著者
若宮 香理 小林 芳彦 Acosta Tomas J. 高橋 昌志 奥田 潔
出版者
日本繁殖生物学会
雑誌
日本繁殖生物学会 講演要旨集 第103回日本繁殖生物学会大会
巻号頁・発行日
pp.69, 2010 (Released:2010-08-25)

【目的】Prostaglandins(PGs) は,生殖機能の調節に重要な役割を果たしている生理活性物質であり,多岐の作用が知られている。なかでも,PGE2は初期胚の発育環境を最適に保つ因子であることが報告されている一方で,子宮内膜から分泌される PGF2α(PGF) は胚の生存および発育を抑制し,妊娠率を低下させることが知られている。また,PGE2およびPGFはともに,受精卵の移送に重要な卵管の収縮運動に関係していると考えられている。ウシにおいて,夏期の気温上昇による暑熱ストレス (heat stress; HS) は,卵胞の発育異常による排卵障害,初期胚の死滅などを引き起こし,妊娠率を低下させることが報告されている。さらに,HSは初期胚の発育の場である卵管に影響を与え,初期胚の生存性に影響を与える可能性も考えられる。
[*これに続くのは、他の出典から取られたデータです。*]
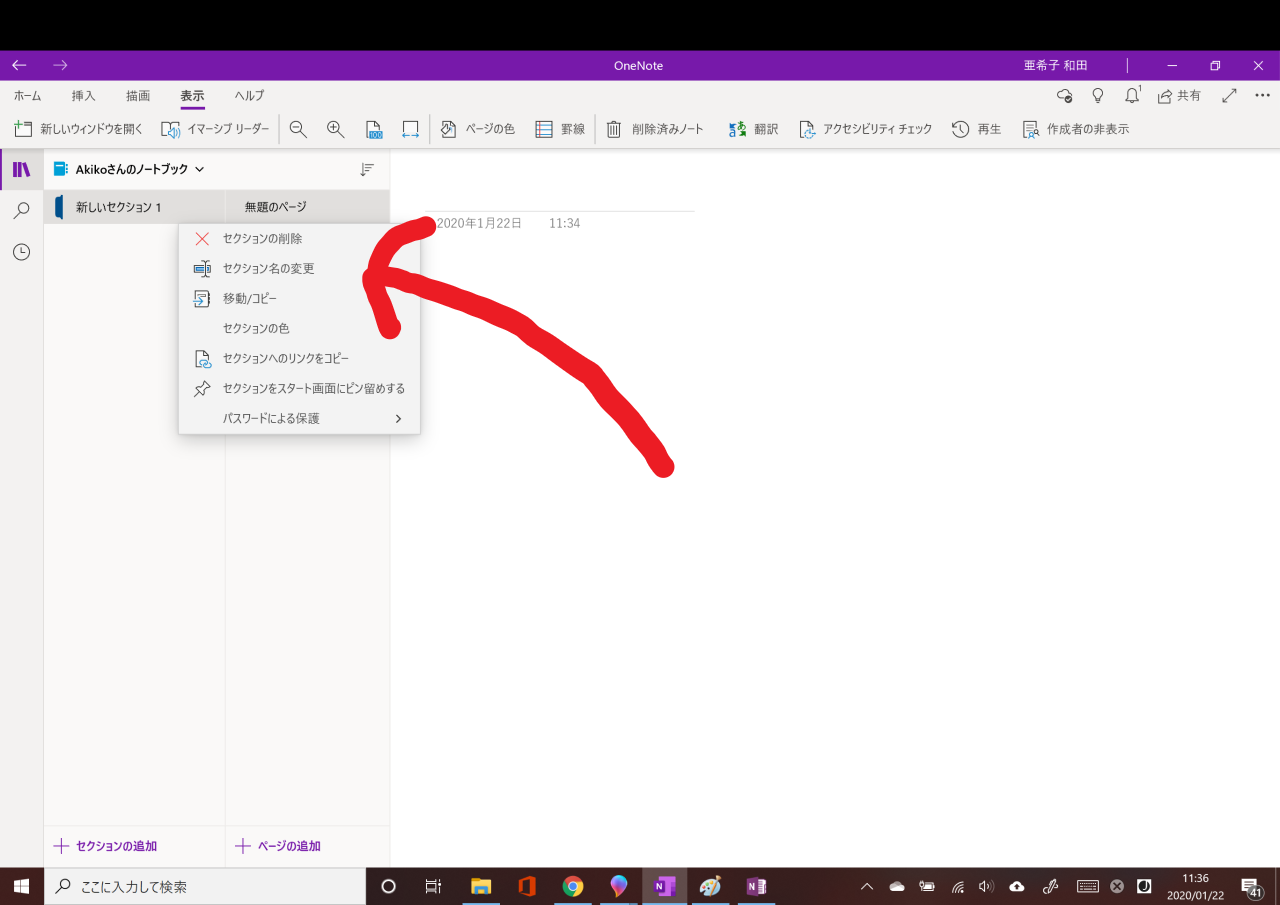
Task: Open Chrome from the Windows taskbar
Action: click(x=573, y=886)
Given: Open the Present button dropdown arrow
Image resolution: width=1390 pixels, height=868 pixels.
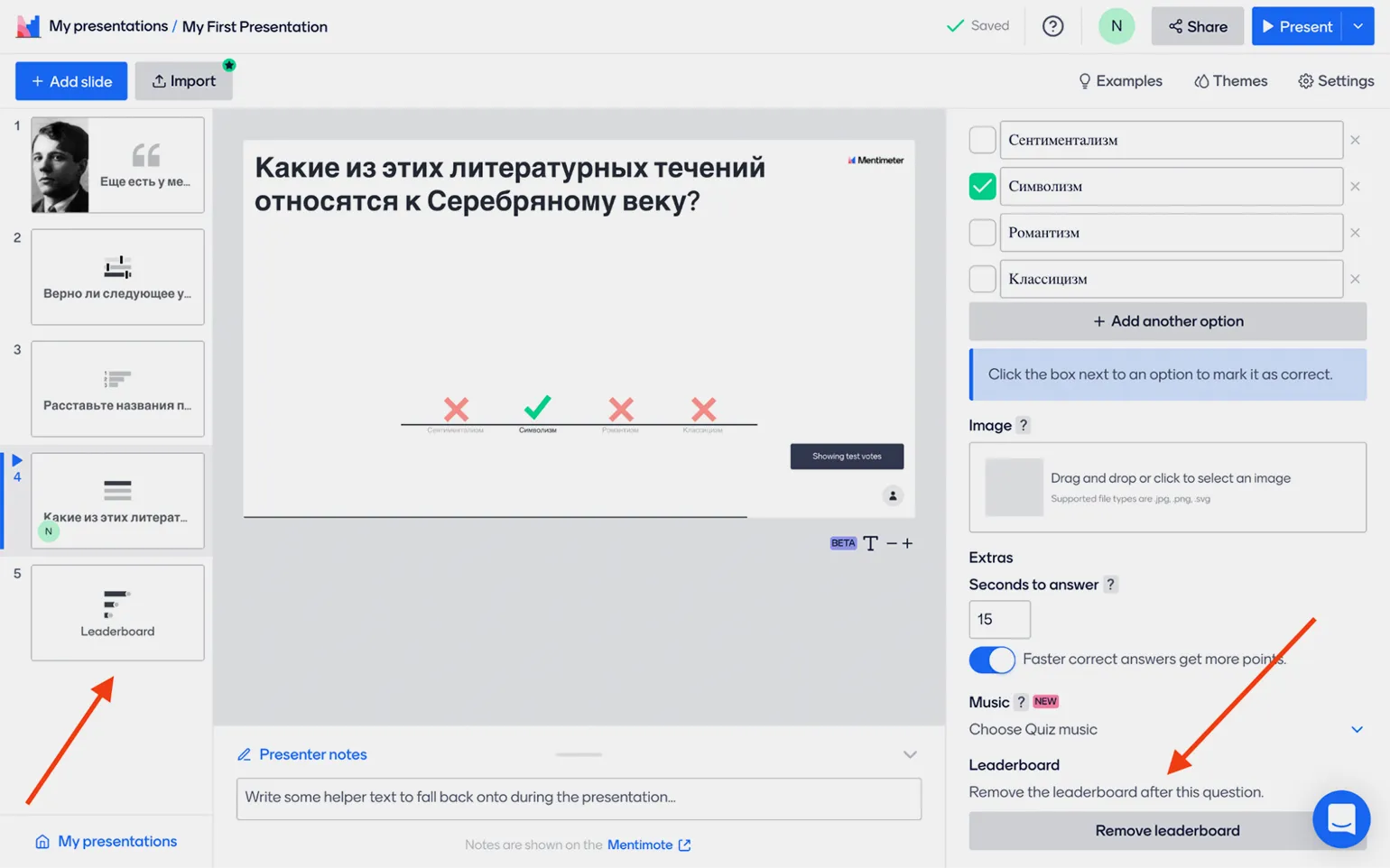Looking at the screenshot, I should (x=1358, y=26).
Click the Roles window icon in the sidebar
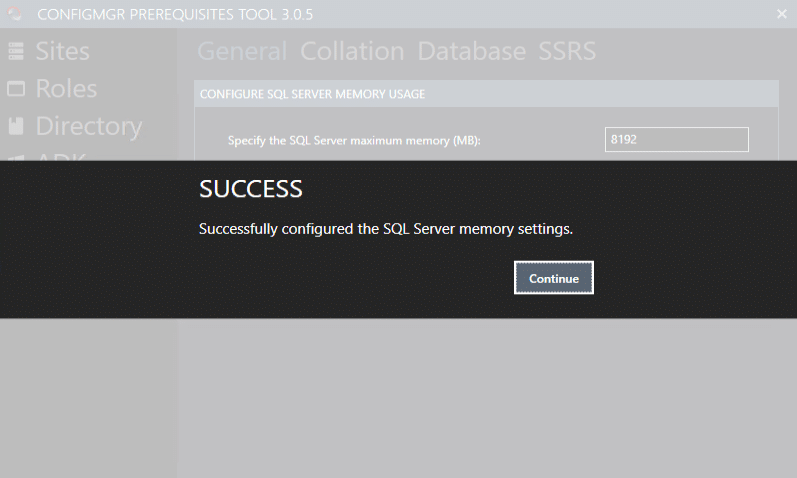Screen dimensions: 797x478 tap(16, 89)
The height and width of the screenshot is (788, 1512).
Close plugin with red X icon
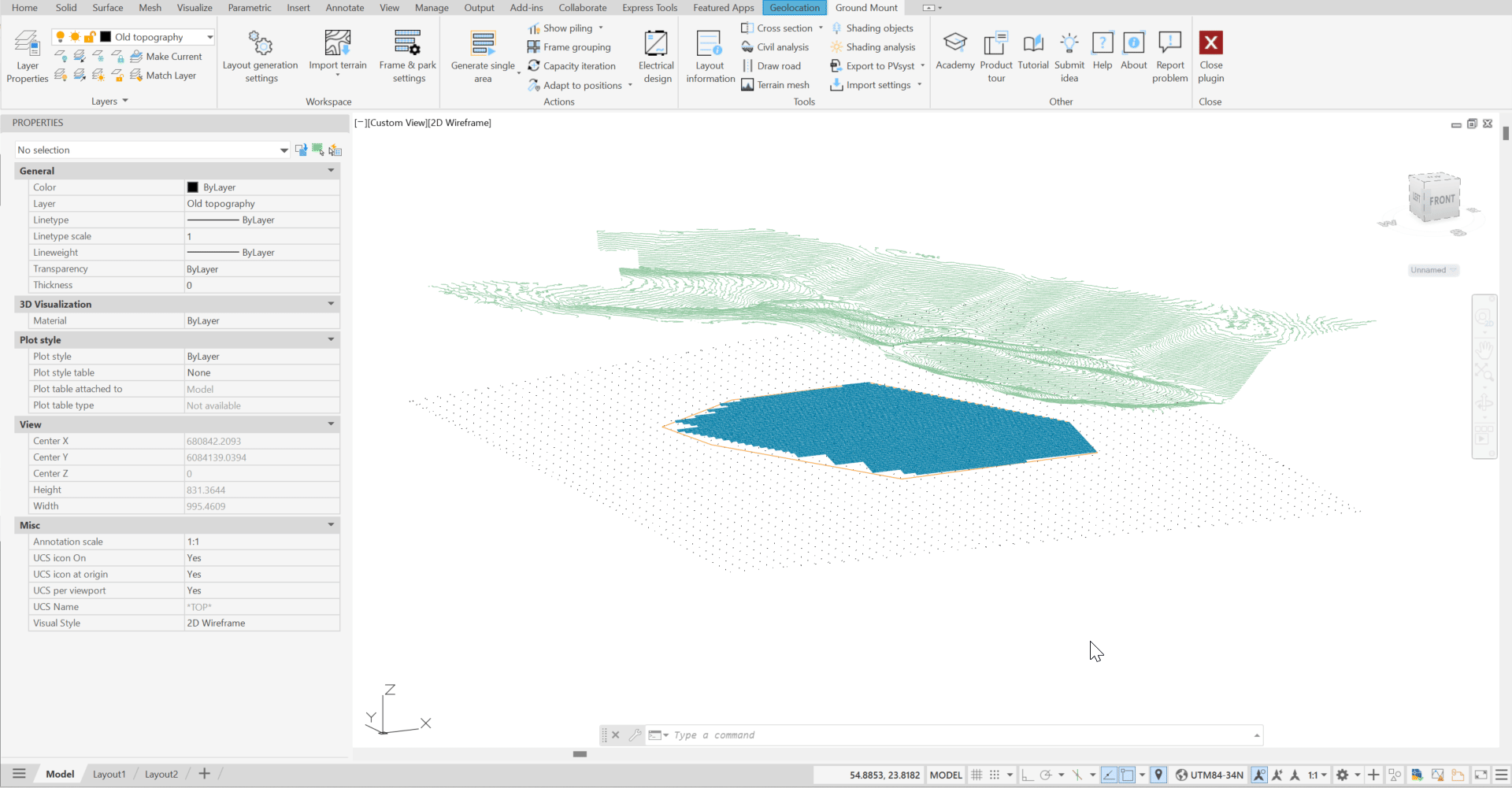click(x=1210, y=43)
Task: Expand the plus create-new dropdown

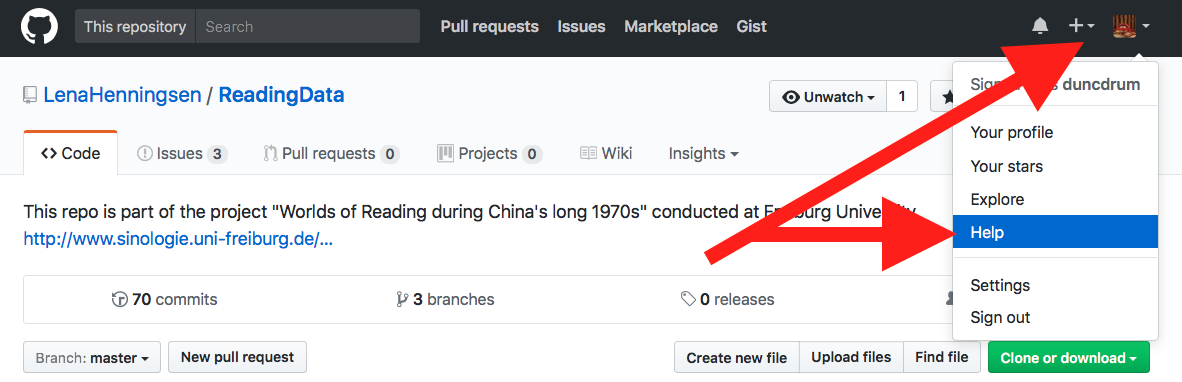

本研究では,卵管の機能に及ぼすHSの影響を明らかにするために,培養ウシ卵管上皮細胞を用いて以下の検討を行った。【方法】排卵後 0-5 日の卵管から単離した卵管上皮細胞を播種し,1)細胞接着後,培養液を交換した時間を 0 日とし,通常の培養温度(37.5℃)を control 区,39℃ (HS39) および 41℃ (HS41) をHS 処理区とした。HS 処理 1-4 日後に細胞を採取し,DNA assay により卵管上皮細胞の増殖を検討した。2) コンフルエントに達した卵管上皮細胞を control 区,HS39およびHS41で培養した。HS 処理 4,24,48 時間後の培養上清中PGE2およびPGF濃度をEIAにより測定した。なお,PGs 濃度は DNA (µg) あたりに換算した。【結果】1) Control 区と比較して HS41 で細胞増殖率が有意に低下した (P<0.05)。2) PGE2濃度は HS 処理 4 時間後に control 区と比較してHS41 で有意に減少し,PGF濃度は HS 処理 24 時間後に control 区と比較して HS39 で増加した(P<0.05)。本研究において,HS は卵管上皮細胞の増殖率を低下させ,卵管内における受精卵移送を困難にするとともに,PGE2 濃度の減少および PGF 濃度を増加することにより,初期胚の発達に悪影響を与え,繁殖率を低下させている可能性が示された。